BEGIN PROVIDED MATERIAL

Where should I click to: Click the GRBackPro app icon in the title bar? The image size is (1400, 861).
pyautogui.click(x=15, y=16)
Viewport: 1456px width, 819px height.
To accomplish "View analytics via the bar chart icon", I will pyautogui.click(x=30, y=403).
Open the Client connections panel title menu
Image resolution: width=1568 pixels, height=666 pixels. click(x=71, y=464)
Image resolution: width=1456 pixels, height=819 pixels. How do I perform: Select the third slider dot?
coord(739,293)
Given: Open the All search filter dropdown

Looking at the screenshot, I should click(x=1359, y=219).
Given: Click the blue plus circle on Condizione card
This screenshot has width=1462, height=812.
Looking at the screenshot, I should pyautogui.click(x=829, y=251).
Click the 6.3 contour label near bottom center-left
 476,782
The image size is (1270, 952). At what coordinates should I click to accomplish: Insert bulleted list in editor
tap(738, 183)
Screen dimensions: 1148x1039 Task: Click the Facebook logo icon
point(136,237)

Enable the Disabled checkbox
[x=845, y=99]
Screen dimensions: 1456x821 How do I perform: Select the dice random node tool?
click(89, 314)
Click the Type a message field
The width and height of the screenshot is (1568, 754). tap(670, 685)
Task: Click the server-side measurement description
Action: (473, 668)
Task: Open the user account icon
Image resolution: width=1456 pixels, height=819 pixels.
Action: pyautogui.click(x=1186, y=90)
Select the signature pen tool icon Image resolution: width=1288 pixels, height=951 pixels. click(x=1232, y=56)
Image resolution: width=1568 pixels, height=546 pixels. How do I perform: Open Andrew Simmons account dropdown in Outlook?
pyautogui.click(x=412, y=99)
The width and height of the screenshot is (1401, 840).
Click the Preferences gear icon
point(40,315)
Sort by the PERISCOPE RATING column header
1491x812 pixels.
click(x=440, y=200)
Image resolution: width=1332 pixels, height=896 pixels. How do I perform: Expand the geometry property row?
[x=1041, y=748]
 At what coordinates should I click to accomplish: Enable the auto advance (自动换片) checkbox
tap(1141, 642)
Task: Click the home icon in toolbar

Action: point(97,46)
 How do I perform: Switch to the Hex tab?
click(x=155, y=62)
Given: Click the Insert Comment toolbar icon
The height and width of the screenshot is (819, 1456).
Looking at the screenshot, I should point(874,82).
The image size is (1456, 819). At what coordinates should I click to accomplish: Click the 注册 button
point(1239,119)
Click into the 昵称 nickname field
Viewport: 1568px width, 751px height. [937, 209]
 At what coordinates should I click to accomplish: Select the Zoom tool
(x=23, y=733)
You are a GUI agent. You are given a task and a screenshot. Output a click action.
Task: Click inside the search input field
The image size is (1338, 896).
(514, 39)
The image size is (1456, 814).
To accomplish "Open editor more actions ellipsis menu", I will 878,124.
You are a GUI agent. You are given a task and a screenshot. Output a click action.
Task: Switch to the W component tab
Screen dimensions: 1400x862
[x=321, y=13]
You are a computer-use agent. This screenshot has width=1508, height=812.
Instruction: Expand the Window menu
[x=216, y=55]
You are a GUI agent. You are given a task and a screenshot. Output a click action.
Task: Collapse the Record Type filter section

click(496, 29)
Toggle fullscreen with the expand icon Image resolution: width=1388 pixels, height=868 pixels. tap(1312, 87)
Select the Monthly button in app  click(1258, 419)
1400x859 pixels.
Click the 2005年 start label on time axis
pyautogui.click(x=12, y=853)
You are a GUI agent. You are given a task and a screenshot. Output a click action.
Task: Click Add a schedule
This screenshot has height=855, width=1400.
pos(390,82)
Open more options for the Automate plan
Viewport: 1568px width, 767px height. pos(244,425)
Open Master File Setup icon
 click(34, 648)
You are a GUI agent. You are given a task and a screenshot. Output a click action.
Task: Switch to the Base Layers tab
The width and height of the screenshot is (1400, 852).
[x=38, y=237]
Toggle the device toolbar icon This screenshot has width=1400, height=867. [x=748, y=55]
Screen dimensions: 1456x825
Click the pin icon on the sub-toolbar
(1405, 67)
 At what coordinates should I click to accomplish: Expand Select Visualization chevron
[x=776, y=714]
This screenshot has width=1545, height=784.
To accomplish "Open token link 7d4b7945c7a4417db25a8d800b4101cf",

END PROVIDED MATERIAL

WORK TO BE COMPLETED
Copy out the data shown above without altering anything.

SOLUTION
Where should I click to: Click the GRBackPro app icon in the title bar? The image size is (1400, 861).
pyautogui.click(x=15, y=16)
Viewport: 1456px width, 819px height.
To accomplish "View analytics via the bar chart icon", I will pyautogui.click(x=30, y=403).
Open the Client connections panel title menu
Image resolution: width=1568 pixels, height=666 pixels. click(x=71, y=464)
Image resolution: width=1456 pixels, height=819 pixels. How do I perform: Select the third slider dot?
coord(739,293)
Given: Open the All search filter dropdown

Looking at the screenshot, I should click(x=1359, y=219).
Given: Click the blue plus circle on Condizione card
This screenshot has width=1462, height=812.
Looking at the screenshot, I should pyautogui.click(x=829, y=251).
Click the 6.3 contour label near bottom center-left
 476,782
The image size is (1270, 952). At what coordinates should I click to accomplish: Insert bulleted list in editor
tap(738, 183)
Screen dimensions: 1148x1039 Task: Click the Facebook logo icon
point(136,237)

Enable the Disabled checkbox
[x=845, y=99]
Screen dimensions: 1456x821 How do I perform: Select the dice random node tool?
click(89, 314)
Click the Type a message field
The width and height of the screenshot is (1568, 754). tap(670, 685)
Task: Click the server-side measurement description
Action: (473, 668)
Task: Open the user account icon
Image resolution: width=1456 pixels, height=819 pixels.
Action: pyautogui.click(x=1186, y=90)
Select the signature pen tool icon Image resolution: width=1288 pixels, height=951 pixels. click(x=1232, y=56)
Image resolution: width=1568 pixels, height=546 pixels. How do I perform: Open Andrew Simmons account dropdown in Outlook?
pyautogui.click(x=412, y=99)
The width and height of the screenshot is (1401, 840).
Click the Preferences gear icon
point(40,315)
Sort by the PERISCOPE RATING column header
1491x812 pixels.
click(x=440, y=200)
Image resolution: width=1332 pixels, height=896 pixels. How do I perform: Expand the geometry property row?
[x=1041, y=748]
 At what coordinates should I click to accomplish: Enable the auto advance (自动换片) checkbox
tap(1141, 642)
Task: Click the home icon in toolbar

Action: point(97,46)
 How do I perform: Switch to the Hex tab?
click(x=155, y=62)
Given: Click the Insert Comment toolbar icon
The height and width of the screenshot is (819, 1456).
Looking at the screenshot, I should point(874,82).
The image size is (1456, 819). At what coordinates should I click to accomplish: Click the 注册 button
point(1239,119)
Click into the 昵称 nickname field
Viewport: 1568px width, 751px height. [937, 209]
 At what coordinates should I click to accomplish: Select the Zoom tool
(x=23, y=733)
You are a GUI agent. You are given a task and a screenshot. Output a click action.
Task: Click inside the search input field
The image size is (1338, 896).
(514, 39)
The image size is (1456, 814).
To accomplish "Open editor more actions ellipsis menu", I will 878,124.
You are a GUI agent. You are given a task and a screenshot. Output a click action.
Task: Switch to the W component tab
Screen dimensions: 1400x862
[x=321, y=13]
You are a computer-use agent. This screenshot has width=1508, height=812.
Instruction: Expand the Window menu
[x=216, y=55]
You are a GUI agent. You are given a task and a screenshot. Output a click action.
Task: Collapse the Record Type filter section

click(496, 29)
Toggle fullscreen with the expand icon Image resolution: width=1388 pixels, height=868 pixels. tap(1312, 87)
Select the Monthly button in app  click(1258, 419)
1400x859 pixels.
Click the 2005年 start label on time axis
pyautogui.click(x=12, y=853)
You are a GUI agent. You are given a task and a screenshot. Output a click action.
Task: Click Add a schedule
This screenshot has height=855, width=1400.
pos(390,82)
Open more options for the Automate plan
Viewport: 1568px width, 767px height. pos(244,425)
Open Master File Setup icon
 click(34, 648)
You are a GUI agent. You are given a task and a screenshot. Output a click action.
Task: Switch to the Base Layers tab
The width and height of the screenshot is (1400, 852).
[x=38, y=237]
Toggle the device toolbar icon This screenshot has width=1400, height=867. [x=748, y=55]
Screen dimensions: 1456x825
Click the pin icon on the sub-toolbar
(1405, 67)
 At what coordinates should I click to accomplish: Expand Select Visualization chevron
[x=776, y=714]
This screenshot has width=1545, height=784.
To accomplish "Open token link 7d4b7945c7a4417db25a8d800b4101cf",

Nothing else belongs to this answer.